We’re told we have control over our data. But most of us know that’s a performance. In practice, consent in the digital world often means accepting terms we don’t understand, under conditions we didn’t set, for outcomes we can’t see. In places like India, where data protection laws are evolving and digital literacy is uneven, the gap between legal consent and informed choice is even wider.

The language of “user choice” assumes a certain kind of user, one with time, literacy, privacy, and power. But many people in the Global South navigate digital systems through shared devices, low connectivity, or limited education. Consent isn’t always active.

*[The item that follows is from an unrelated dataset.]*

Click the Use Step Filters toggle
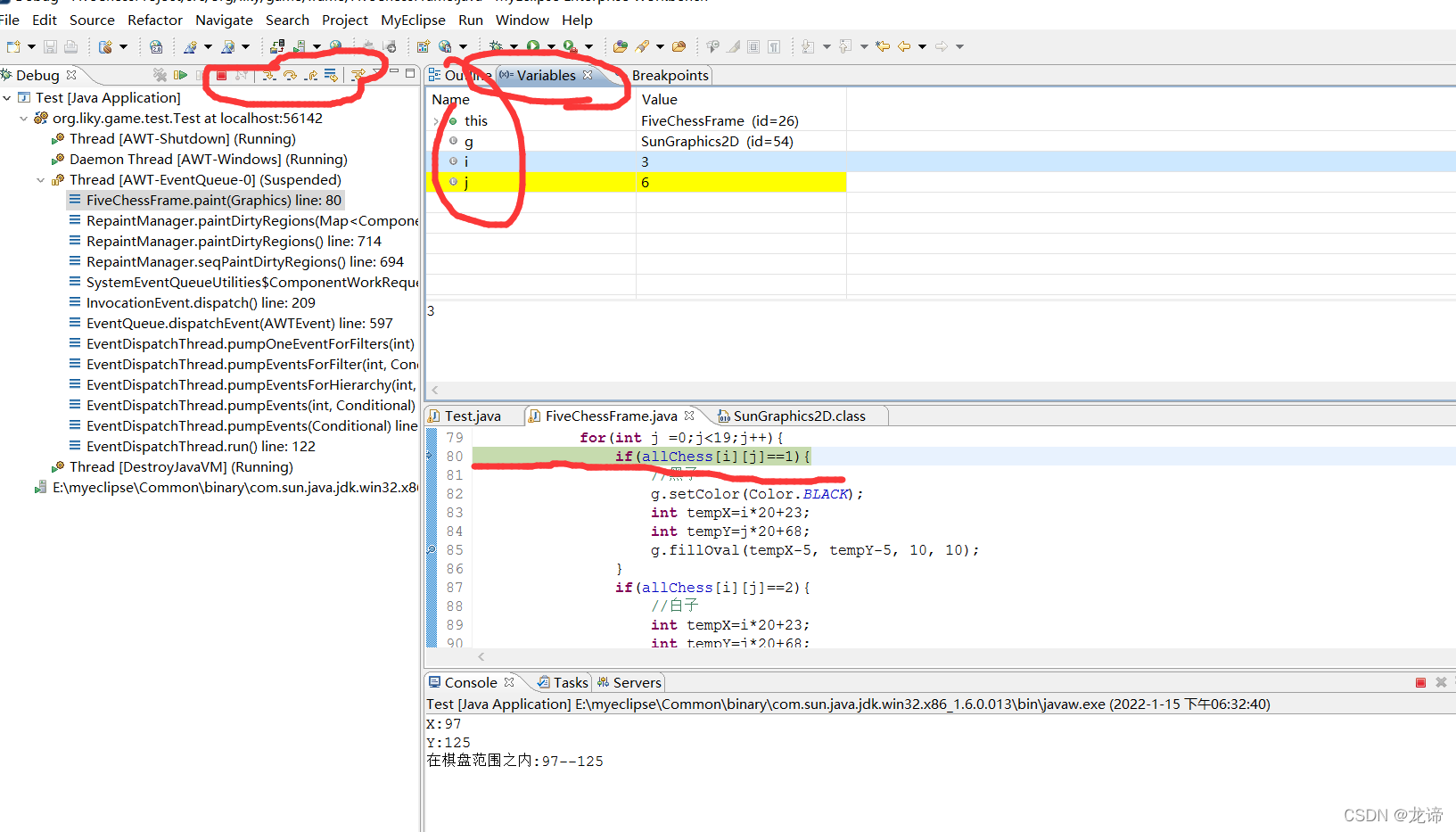Image resolution: width=1456 pixels, height=832 pixels. coord(358,75)
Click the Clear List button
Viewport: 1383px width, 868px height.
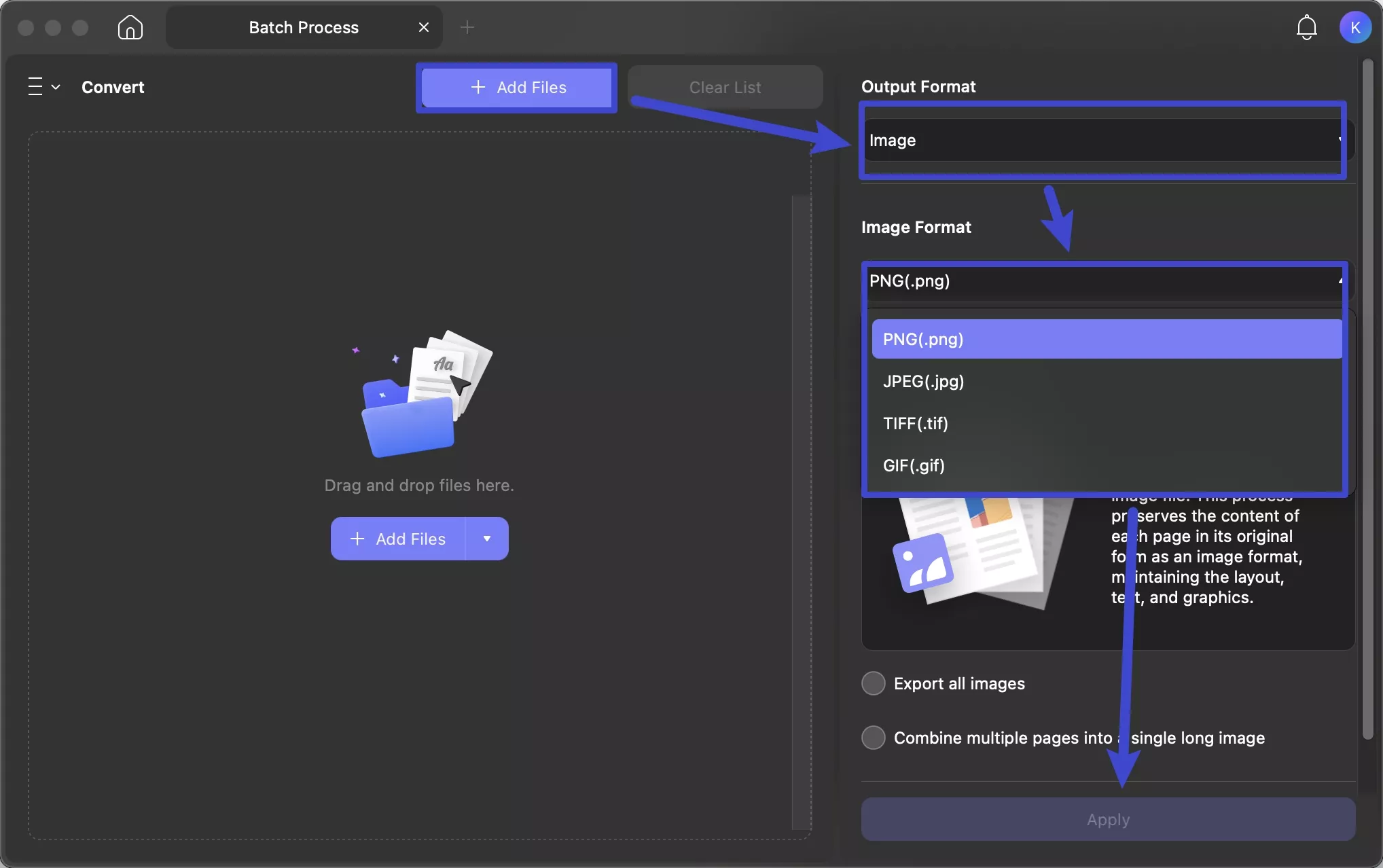tap(725, 87)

Sometimes, it’s coerced. Sometimes, it’s inherited : a parent clicking through a form for their child, or a worker using a phone that’s not theirs. And sometimes, it’s simply invisible. You don’t know what you’ve agreed to until something goes wrong.

What makes this more complicated is the rise of Digital Public Infrastructure. Aadhaar, UPI, DigiLocker, CoWIN, all promising efficient service delivery through data. But when data flows without clear guardrails, consent becomes less about autonomy and more about access. Don’t want to link your number? You may not get your subsidy. Don’t want to share your health data? You may not get your vaccine certificate. These aren’t free choices. They’re trade-offs, and often, non-negotiable ones.

There’s also a deeper imbalance at play. In today’s data economy, the people who give up the most data often get the least protection. The same systems that track consumer preferences with precision struggle to prevent data breaches or unauthorized surveillance. Privacy becomes a luxury, something you need the language, resources, and leverage to demand. For most users, especially from marginalised communities, the architecture of platforms is tilted against them.

So what would meaningful consent look like? It would start with simplicity. Interfaces that explain what’s being collected, and why. Systems that allow refusal without penalty. Transparency not just about data use, but about where it travels, who profits, and what rights the user has when something goes wrong. Most importantly, it would require a shift in power, from the collector to the individual. From opt-in by default to opt-out with dignity.

We often think of consent as a checkbox. But real consent is context. It’s language. It’s time. It’s the ability to say no, and still be served. Until that becomes the norm, “terms and conditions” won’t be protection. They’ll be permission.

Note: This piece was written with support from an AI tool, used as part of an iterative writing process. The ideas, structure, and reflections are my own.